> **Problem A**: From the parenting text, please list each suggestion given under "Taking care of yourself:".
> **Problem B**:
Answer these questions using the parenting text.
(i) How many children in the family asking the question are on the spectrum, and how many are NT?
(ii) What does the text call balancing the needs of a large family?
(iii) What should you find when you need a break?

> **Text section**:
>> start
How do I balance out the needs of two children on the spectrum and two NT kids?

Answer

Parenting is hard work. Unless you have a child with Asperger’s Syndrome or Autism, you just have no idea about the true demands this adds to everyday parenting. A second child on the spectrum does not always mean more of the same because every child is affected so differently. Balancing the needs of a large family is a full time job, even without Asperger’s Syndrome!

It is easy to feel overwhelmed and stretched too thin when you have so much on your parenting plate. Planning a strategy to help meet everyone’s needs is necessary. Don’t forget to take care of yourself so you’ll feel like taking care of everyone else.

Taking care of yourself:
  • Participate in support groups focused on the needs of Asperger’s families.
  • Find respite care when you need a break. Everyone deserves to get out and relax for an hour or so.
  • Do not ignore your hobbies. A mother with four kids is going to have to schedule time for hobbies, but it is important to do things you enjoy for relaxation and personal growth.
>> end
> **Stored records**:
>> start
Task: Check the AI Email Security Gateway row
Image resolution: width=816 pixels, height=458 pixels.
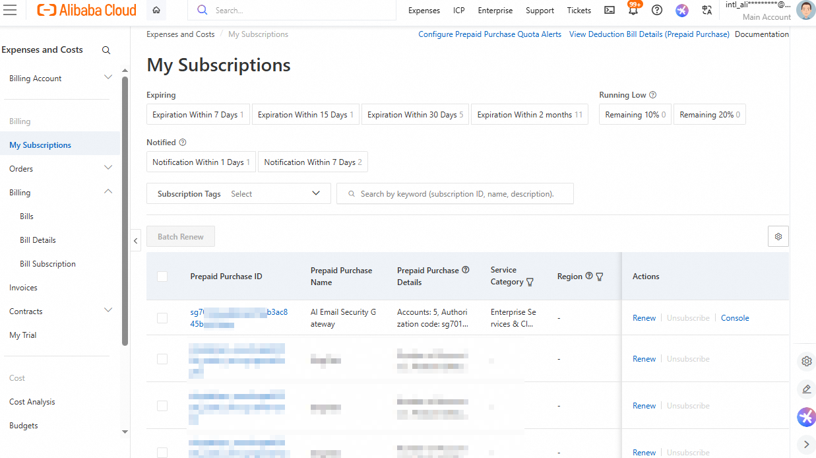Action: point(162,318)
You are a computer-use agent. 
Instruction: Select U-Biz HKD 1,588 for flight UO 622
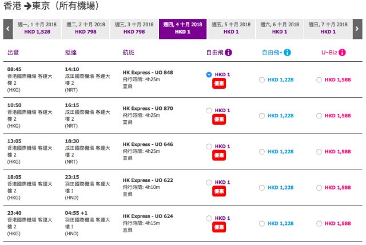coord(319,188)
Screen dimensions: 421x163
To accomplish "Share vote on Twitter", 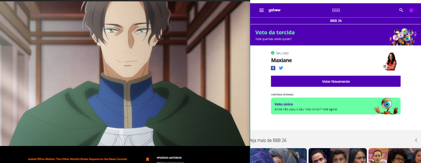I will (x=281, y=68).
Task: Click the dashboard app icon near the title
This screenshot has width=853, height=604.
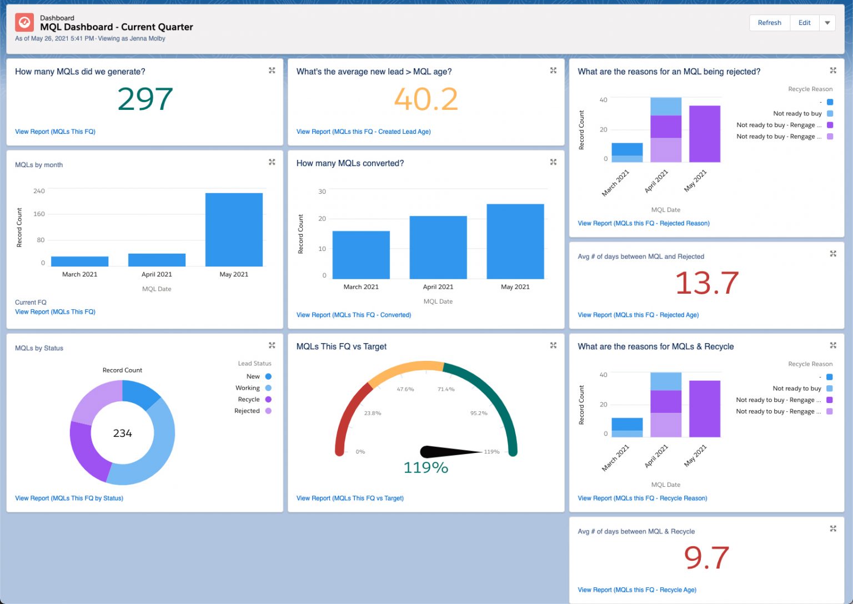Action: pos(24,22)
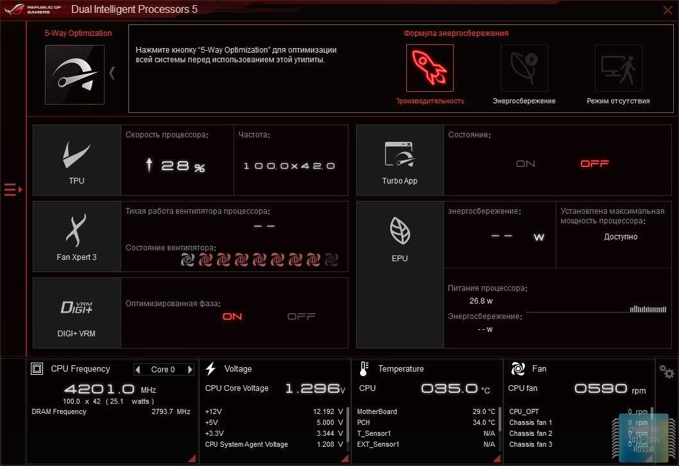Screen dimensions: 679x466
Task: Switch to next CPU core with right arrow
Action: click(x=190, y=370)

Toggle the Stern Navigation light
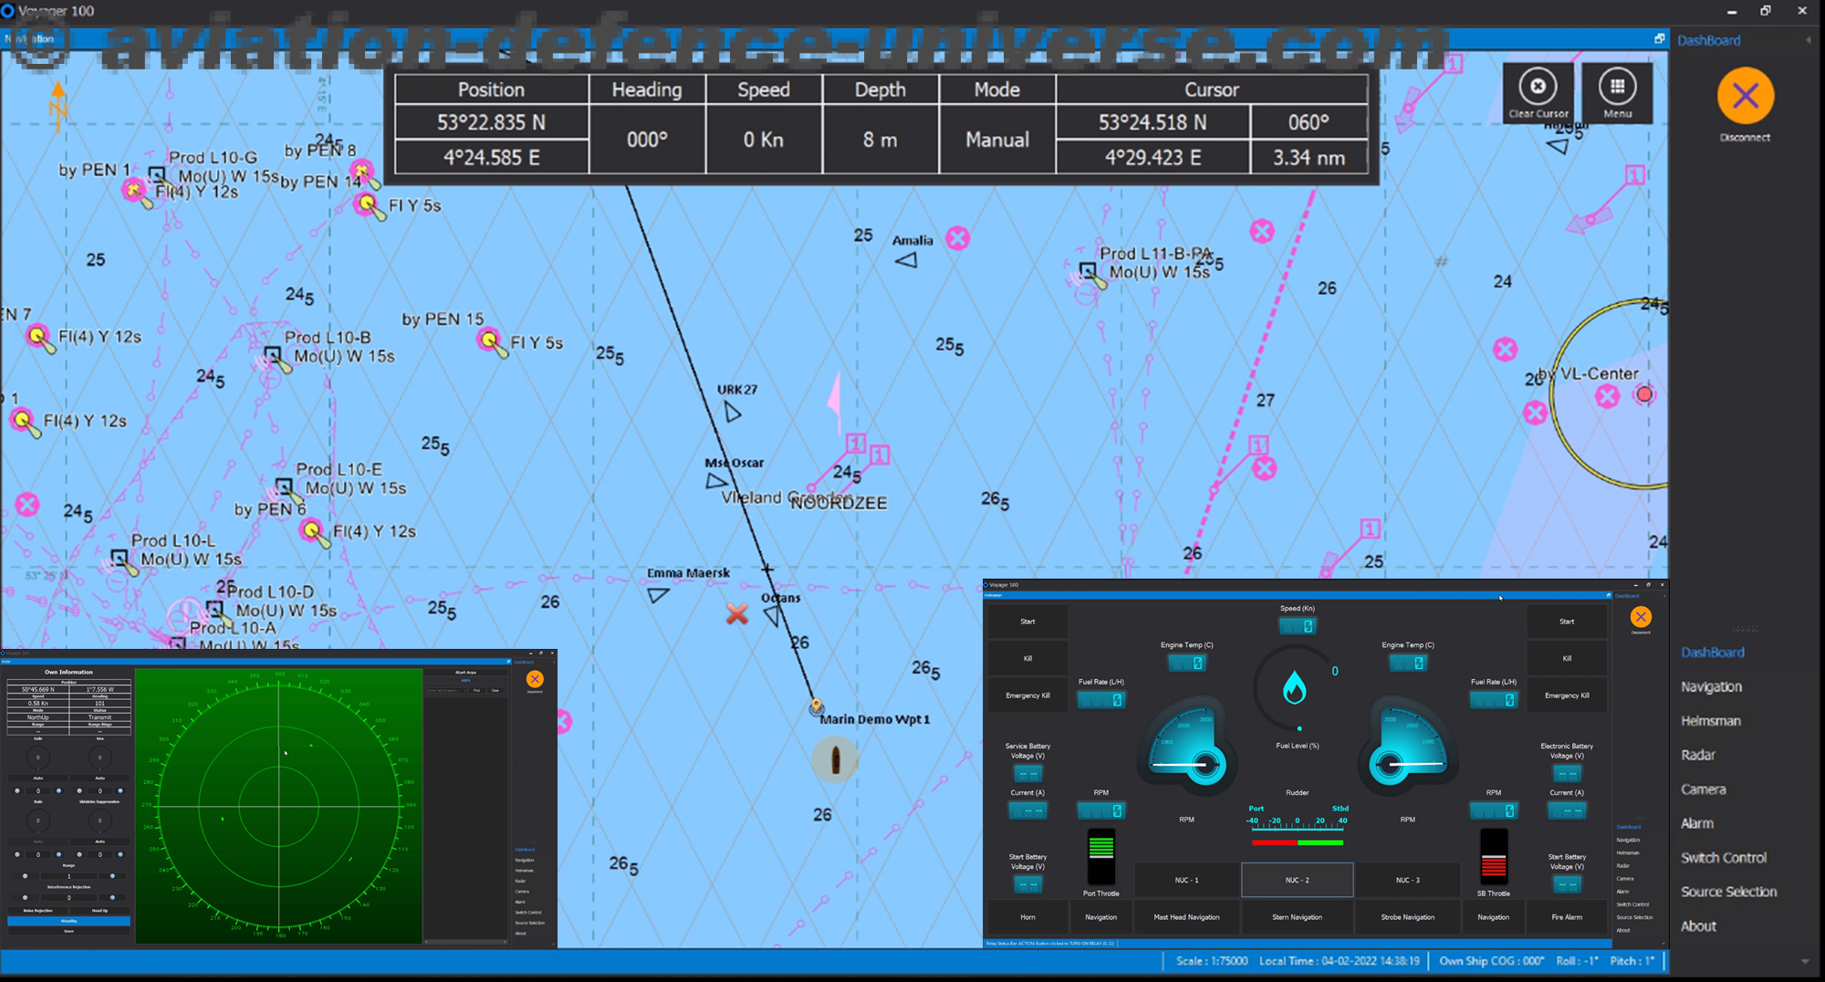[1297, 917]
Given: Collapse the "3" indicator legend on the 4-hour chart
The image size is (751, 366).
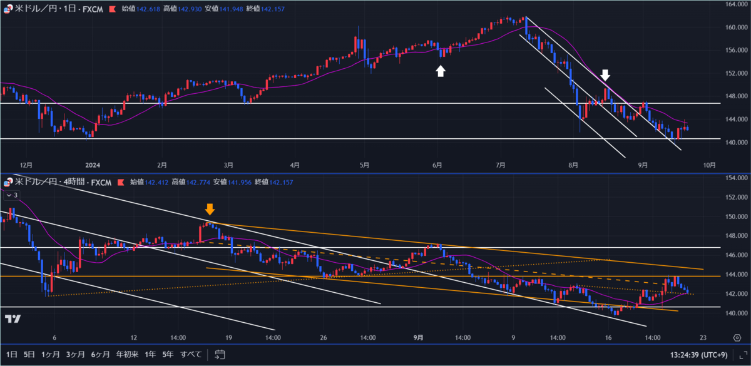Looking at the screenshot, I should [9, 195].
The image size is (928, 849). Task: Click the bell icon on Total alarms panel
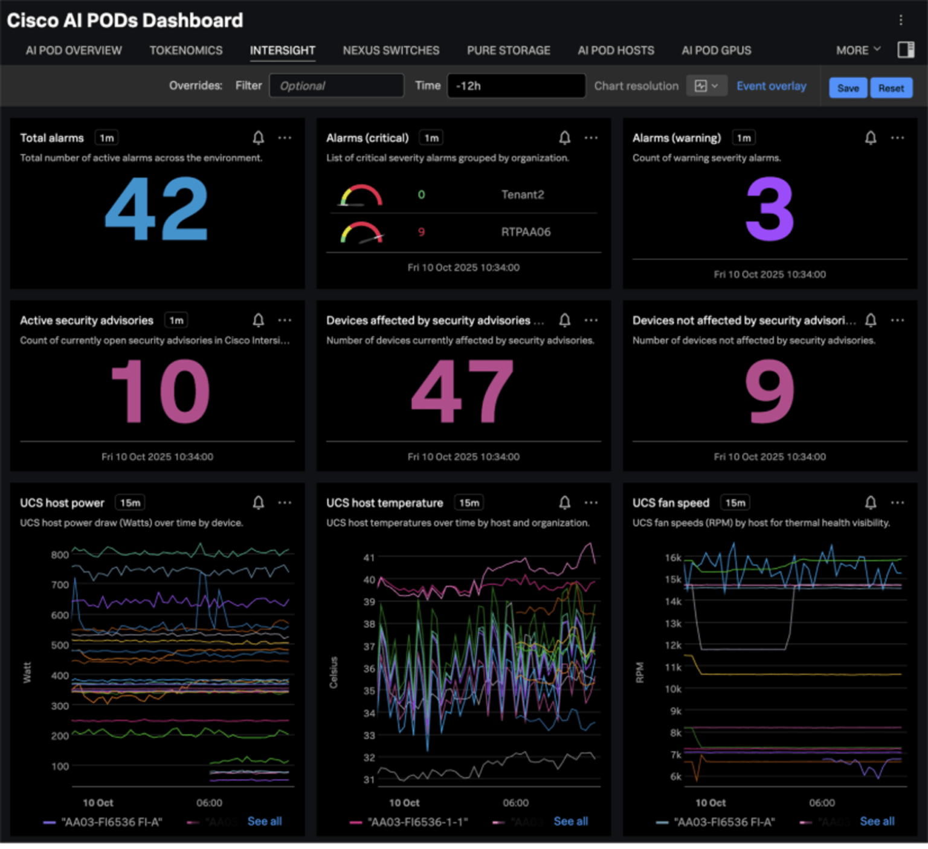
>> end
>> start
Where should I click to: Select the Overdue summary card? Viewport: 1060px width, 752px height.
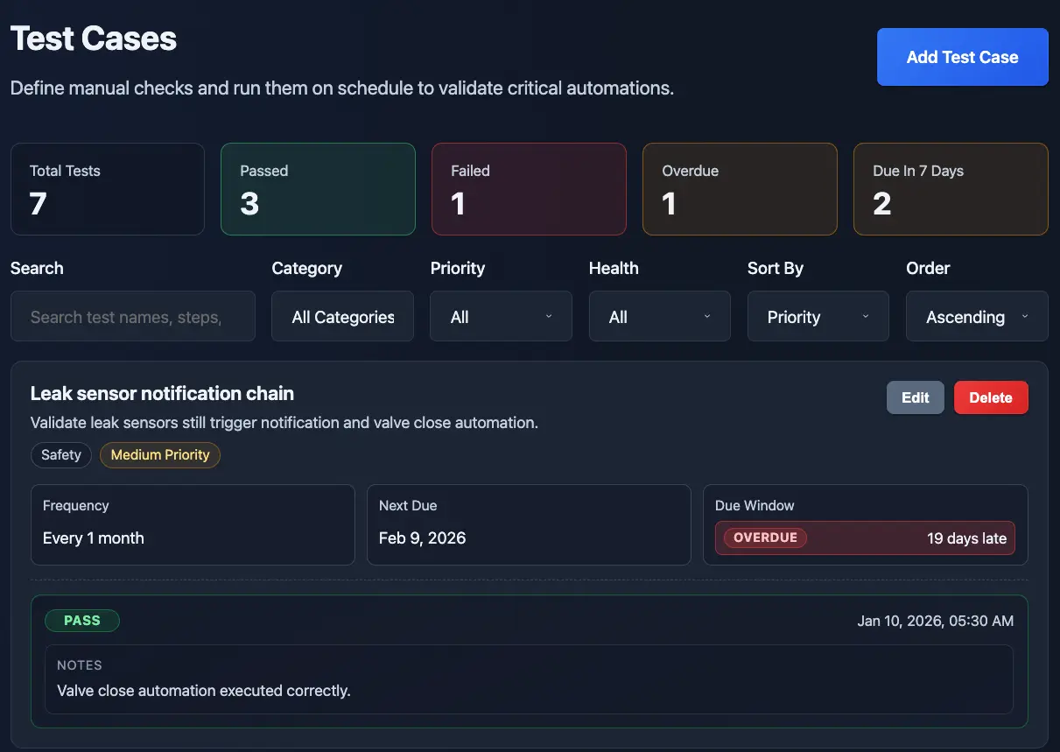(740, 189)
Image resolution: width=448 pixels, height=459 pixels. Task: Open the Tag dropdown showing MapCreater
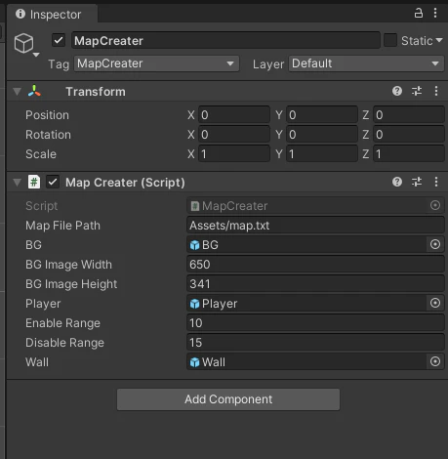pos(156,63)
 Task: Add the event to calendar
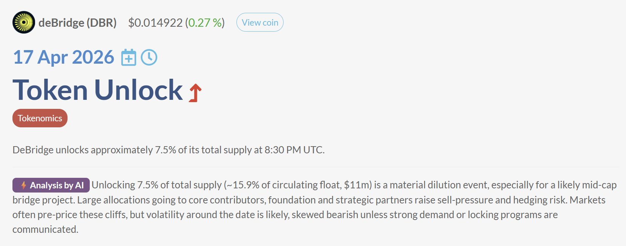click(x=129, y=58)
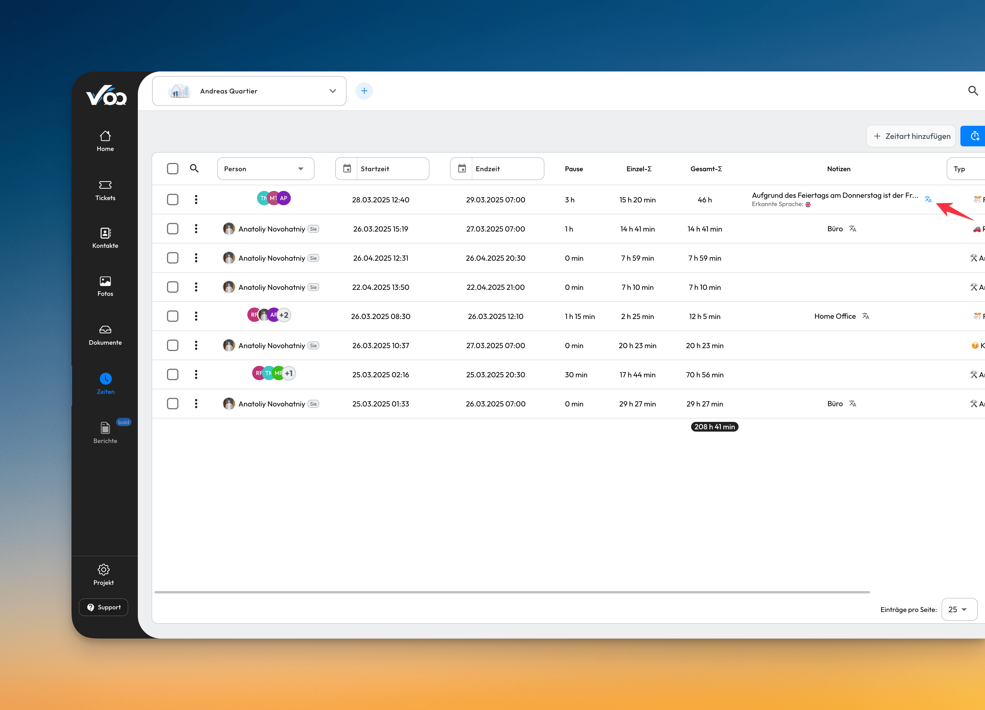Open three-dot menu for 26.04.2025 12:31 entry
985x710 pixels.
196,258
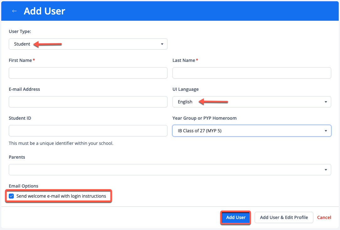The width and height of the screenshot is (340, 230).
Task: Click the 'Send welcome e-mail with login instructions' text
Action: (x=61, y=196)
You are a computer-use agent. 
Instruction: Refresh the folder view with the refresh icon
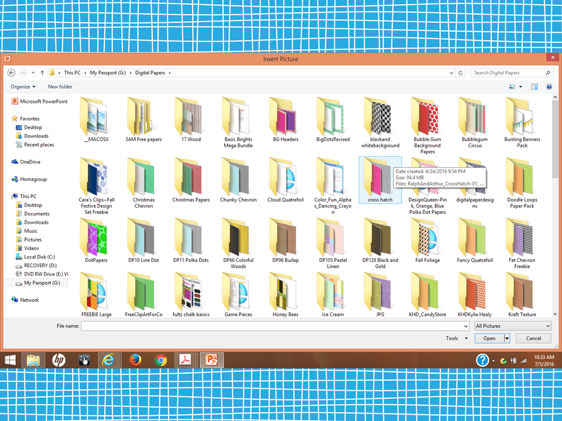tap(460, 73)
>> end
>> start
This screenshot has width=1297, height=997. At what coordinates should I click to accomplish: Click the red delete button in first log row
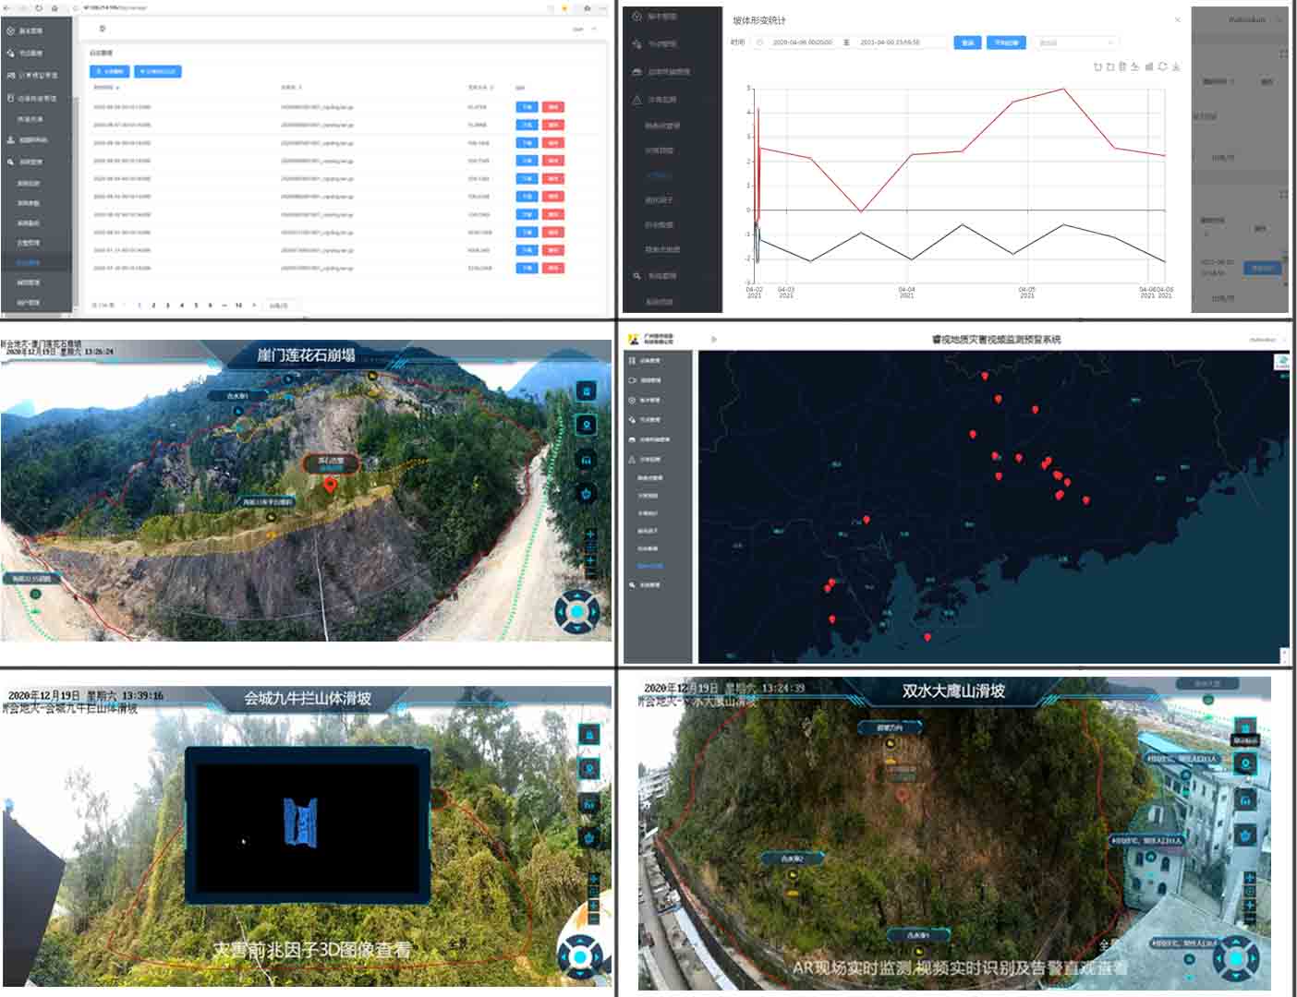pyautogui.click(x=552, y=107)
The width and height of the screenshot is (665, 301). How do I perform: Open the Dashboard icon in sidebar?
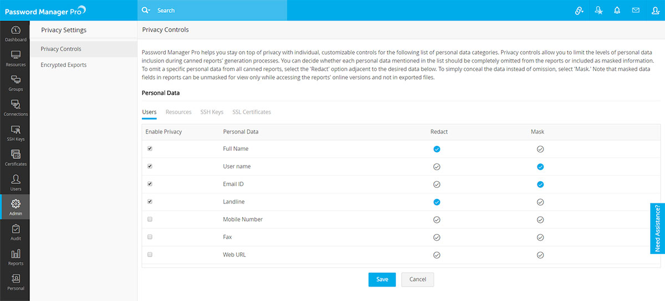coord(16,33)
>> end
> **Correct output A**:
- Participate in support groups focused on the needs of Asperger's families.
- Find respite care when you need a break.
- Do not ignore your hobbies; schedule time for them.

> **Correct output B**:
(i) Two are on the spectrum and two are NT.
(ii) A full time job.
(iii) Respite care.